Variation within a population is a critical and required component for natural selection. If you have understood all the work on DNA, chromosomes and Mendelian genetics, you should now have a good understanding of where the genetic causes of this variation comes from. But remember that variation can also be caused by the environment. Indeed all variations in reality come from an interplay between genetic and environmental factors. Genes by themselves cannot cause variation as without the environment of a cell to produce the protein, genes alone cannot affect the phenotype.
Genetic causes of variation
Sexual reproduction is the key to genetic variation in a population. Meiosis produces gametes that are haploid and genetically different from each other. The gametes may have a different combination of randomly “shuffled” chromosomes. Crossing over in meiosis also allows alleles that would not otherwise be combined in a gamete. So there are massive genetic differences between one gamete and the next. And then there is random fertilisation so that any one male gamete is equally likely to fuse with any female gamete. Random fertilisation (of gametes that meiosis has made genetically different to each other) is the key to genetic variation in a population.
A final cause of genetic variation has nothing to do with sexual reproduction and is mutation. DNA replication is not 100% accurate – the enzymes in eukaryotes make one error every billion base-pairs. These mutations are random and can lead to new alleles appearing in a population.
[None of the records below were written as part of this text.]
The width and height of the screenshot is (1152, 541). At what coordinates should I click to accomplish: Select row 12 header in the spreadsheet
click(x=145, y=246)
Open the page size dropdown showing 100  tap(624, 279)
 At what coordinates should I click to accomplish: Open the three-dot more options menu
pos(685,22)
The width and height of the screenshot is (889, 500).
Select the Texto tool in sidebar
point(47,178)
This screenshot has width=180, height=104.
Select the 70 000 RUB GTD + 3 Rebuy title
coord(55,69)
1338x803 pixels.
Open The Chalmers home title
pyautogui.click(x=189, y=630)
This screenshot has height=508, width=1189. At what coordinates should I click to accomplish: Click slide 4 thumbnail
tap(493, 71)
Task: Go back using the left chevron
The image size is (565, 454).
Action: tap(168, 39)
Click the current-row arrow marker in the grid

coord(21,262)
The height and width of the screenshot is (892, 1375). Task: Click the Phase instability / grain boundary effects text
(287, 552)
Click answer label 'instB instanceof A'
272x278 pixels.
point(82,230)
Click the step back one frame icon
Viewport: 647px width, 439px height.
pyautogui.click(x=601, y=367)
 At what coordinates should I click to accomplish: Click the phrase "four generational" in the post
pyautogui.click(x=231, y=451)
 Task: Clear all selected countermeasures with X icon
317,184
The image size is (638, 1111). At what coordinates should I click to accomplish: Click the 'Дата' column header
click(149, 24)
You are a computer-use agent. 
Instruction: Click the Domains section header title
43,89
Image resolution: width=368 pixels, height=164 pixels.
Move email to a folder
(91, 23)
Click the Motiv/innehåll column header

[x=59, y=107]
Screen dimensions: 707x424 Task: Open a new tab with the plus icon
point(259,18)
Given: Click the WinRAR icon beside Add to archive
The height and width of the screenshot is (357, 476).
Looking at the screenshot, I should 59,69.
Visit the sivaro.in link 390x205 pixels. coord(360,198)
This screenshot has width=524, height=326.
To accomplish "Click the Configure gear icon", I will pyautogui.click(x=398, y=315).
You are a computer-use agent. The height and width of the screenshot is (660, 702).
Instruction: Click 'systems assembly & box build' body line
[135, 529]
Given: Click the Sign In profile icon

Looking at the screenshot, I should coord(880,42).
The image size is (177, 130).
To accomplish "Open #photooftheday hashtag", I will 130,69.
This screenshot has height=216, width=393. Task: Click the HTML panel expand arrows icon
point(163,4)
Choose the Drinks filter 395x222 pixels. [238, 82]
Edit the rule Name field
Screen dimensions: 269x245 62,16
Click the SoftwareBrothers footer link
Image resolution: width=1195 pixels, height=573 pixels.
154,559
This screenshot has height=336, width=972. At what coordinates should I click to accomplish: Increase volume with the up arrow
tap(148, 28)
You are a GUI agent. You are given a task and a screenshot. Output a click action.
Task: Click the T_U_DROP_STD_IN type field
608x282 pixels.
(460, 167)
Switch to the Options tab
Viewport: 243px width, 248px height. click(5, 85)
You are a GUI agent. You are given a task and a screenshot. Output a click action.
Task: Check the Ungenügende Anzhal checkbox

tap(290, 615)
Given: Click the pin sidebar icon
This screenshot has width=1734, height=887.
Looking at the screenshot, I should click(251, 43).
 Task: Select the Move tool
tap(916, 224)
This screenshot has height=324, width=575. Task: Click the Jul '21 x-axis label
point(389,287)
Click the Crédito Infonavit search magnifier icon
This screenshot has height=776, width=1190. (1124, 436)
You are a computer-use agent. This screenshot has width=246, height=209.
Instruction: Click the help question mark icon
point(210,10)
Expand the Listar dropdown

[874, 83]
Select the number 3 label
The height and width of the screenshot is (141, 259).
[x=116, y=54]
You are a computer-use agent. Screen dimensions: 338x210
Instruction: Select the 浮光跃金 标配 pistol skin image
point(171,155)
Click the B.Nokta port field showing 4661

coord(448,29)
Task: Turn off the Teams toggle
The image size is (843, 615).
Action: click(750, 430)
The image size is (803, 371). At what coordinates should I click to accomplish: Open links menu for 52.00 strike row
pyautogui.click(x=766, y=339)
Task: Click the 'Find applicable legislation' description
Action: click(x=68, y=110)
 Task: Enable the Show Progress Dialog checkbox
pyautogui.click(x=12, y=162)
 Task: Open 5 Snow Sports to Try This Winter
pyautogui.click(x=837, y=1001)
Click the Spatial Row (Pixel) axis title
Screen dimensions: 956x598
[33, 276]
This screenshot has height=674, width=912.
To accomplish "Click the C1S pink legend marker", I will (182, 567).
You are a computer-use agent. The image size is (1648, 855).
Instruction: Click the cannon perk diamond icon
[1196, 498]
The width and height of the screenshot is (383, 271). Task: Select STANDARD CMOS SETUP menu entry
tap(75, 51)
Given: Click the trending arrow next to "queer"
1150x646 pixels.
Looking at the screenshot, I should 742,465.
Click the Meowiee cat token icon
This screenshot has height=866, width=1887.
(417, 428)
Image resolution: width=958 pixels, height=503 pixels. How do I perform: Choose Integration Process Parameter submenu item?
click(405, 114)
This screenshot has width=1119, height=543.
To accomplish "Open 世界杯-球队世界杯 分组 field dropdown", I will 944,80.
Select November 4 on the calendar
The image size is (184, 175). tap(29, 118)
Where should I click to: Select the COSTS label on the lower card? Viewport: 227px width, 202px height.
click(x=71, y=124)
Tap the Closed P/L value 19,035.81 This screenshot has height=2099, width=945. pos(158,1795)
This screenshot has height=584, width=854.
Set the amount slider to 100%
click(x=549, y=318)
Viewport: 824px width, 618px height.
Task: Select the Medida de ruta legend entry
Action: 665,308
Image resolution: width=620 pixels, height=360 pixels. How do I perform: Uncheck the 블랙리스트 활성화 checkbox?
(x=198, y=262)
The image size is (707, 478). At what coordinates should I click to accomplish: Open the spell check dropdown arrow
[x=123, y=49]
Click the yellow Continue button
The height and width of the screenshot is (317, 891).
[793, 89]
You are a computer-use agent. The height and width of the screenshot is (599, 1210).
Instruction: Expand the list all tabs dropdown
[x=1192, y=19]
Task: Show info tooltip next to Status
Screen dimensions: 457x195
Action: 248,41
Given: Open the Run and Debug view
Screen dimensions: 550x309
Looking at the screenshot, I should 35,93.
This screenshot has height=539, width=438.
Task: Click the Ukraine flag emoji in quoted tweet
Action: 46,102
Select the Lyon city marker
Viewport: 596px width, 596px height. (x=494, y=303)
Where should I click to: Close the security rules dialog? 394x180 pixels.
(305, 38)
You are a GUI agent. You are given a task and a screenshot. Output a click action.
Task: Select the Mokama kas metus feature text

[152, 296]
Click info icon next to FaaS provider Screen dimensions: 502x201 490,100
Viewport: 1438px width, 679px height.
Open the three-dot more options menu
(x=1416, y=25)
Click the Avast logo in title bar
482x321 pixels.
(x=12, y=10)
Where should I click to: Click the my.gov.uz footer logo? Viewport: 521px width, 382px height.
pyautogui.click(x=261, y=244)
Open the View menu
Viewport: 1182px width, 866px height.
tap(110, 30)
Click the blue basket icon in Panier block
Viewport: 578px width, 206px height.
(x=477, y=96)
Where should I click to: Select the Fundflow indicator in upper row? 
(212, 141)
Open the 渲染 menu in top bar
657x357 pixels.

Chromosomal mutations can also occur where chromosomes do not separate properly in meiosis or parts of a chromosome break off and re-join somewhere else….
Environmental causes of variation
Some of the differences seen in populations are due not to differences in genes but due to the differing environments in which an organism lives. Peas which have inherited two copies of the T allele (for tallness) will never grow tall unless they are planted in well-watered soil and given access to sunlight. You would never be a school teacher as a career without understanding that the environment a brain develops in can affect a person’s outcomes. Environment is as important as genes in many variations in the human population, in particular to do with health and disease. This is why so much emphasis for health for example is placed on promoting balanced diets, altering smoking habits, and moderating alcohol consumption.
Genes and Environment always interact to determine Phenotype
Don’t allow yourself to fall into the lazy thinking of the “nature-nurture” debate. It is lazy thinking because the debate is a nonsense. Nothing is either determined by your genes or your environment – it is always both. So when you read of a ‘gene for obesity’ or a ‘gene for domestic violence’ treat with extreme caution (and switch newspapers……) If you read that playing violent computer games causes violent behaviour in humans, treat with caution. None of these variations in a population will be just due to genes, none will be just do to the environment. It will always be some complex interaction between the two.
Mutations are changes in the DNA content of a cell. There are various ways the DNA of a cell could change and so mutations tend to be grouped into two main categories: chromosomal mutations and gene mutations.
This is a change in the number or length/arrangement of the chromosomes in the nucleus. For example, people with Down’s syndrome have an extra copy of chromosome 21 giving them three chromosome 21s as opposed to the normal two.
(How many chromosomes in total will a person with Down’s syndrome have in each cell?)
Chromosomal mutations are often found in tumour cells and so play a critical role in the development of various cancers.
Sometimes the number of chromosomes in a cell stays the same, but sections are deleted, duplicated or break off from one chromosome to attach elsewhere. If this happens, this too would be classed as a chromosomal mutation.
Gene mutations happen to change the sequence of base pairs that make up a single gene. As you all know, the sequence of base pairs in a gene is a code that tells the cell the sequence of amino acids to be joined together to make a protein. A gene then is the sequence of DNA that codes for a single protein. If you alter the sequence of base pairs in the DNA by adding extra ones in, or deleting some or inverting them, this will alter the protein produced.
A point mutation is a change to just one base within the gene – it occurs at a single point on the DNA molecule.
Mutations can happen at any time and occur randomly whenever the DNA is replicated. But there are certain things that can increase the rate of mutation and so make harmful mutations more likely. A mutagen is an agent that increases the chance of a mutation occurring.
a) Radiation can act as a mutagen
Some parts of the electromagnetic spectrum can cause mutations when they hit DNA molecules or chromosomes. This is called ionising radiation and includes gamma rays, X rays and ultraviolet. You probably know that the dentist goes out of the room whenever they take an X ray to protect themselves from repeated exposure to X rays and you all certainly know of the link between UV exposure and incidence of skin cancer.
b) There are chemical mutagens as well
Some chemicals can make the rate of mutation increase. These are called chemical mutagens and a good example is the tar in tobacco smoke. Tar can cause cancers to form wherever the cigarette smoke comes into contact with cells and this is because tar is a mutagen. It makes mutations in the DNA much more likely and mutations are needed to turn a healthy cell into a cancer cell.